EXERCISE DIRECTIONS =>
Filter these entries, keeping only lines that hold the word "Compartilhe".

[Dataset excerpts]

────────

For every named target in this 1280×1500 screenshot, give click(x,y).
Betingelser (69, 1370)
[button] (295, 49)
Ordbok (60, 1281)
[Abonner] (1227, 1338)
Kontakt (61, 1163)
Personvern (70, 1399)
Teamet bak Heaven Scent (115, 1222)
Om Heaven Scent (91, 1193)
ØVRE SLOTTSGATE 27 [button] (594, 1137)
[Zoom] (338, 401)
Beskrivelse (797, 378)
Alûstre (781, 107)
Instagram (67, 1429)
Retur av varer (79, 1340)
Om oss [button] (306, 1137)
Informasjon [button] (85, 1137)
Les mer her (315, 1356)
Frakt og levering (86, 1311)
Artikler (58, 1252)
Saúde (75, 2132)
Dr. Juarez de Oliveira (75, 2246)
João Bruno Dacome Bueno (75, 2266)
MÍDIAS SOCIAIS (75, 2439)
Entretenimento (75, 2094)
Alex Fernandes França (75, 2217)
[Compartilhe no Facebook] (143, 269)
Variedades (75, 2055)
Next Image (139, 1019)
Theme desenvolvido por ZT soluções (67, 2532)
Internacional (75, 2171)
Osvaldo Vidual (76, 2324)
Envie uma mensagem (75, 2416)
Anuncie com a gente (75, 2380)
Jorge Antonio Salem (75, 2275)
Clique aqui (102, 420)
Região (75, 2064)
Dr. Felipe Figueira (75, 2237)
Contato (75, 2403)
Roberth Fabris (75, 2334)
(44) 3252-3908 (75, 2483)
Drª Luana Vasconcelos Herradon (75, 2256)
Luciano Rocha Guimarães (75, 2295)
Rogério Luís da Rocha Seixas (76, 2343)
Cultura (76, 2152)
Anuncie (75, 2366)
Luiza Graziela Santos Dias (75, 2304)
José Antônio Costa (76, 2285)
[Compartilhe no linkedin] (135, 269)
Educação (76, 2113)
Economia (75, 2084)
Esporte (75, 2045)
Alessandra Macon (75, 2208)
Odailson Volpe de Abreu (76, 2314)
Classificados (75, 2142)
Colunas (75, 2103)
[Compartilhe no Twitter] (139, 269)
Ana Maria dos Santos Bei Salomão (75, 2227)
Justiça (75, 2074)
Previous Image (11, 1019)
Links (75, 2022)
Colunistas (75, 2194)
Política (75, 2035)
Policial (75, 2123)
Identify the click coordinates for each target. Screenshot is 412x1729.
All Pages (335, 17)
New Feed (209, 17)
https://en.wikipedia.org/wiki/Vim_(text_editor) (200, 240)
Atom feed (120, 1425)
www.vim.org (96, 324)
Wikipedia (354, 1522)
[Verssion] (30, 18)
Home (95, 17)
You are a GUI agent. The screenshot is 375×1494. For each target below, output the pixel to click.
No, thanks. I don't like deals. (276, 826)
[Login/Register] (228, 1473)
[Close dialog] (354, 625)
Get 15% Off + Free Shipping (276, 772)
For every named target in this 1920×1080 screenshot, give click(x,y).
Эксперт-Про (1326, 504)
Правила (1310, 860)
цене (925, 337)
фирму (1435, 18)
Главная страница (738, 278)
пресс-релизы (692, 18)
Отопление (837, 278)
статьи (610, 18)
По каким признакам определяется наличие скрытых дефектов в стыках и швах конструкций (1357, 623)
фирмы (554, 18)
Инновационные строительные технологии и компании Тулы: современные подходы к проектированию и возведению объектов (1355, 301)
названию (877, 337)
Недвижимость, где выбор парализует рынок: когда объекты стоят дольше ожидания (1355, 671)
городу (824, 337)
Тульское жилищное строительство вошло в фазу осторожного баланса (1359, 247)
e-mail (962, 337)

────────

PROBLEM SOLUTION =>
[Compartilhe no Facebook] (143, 269)
[Compartilhe no linkedin] (135, 269)
[Compartilhe no Twitter] (139, 269)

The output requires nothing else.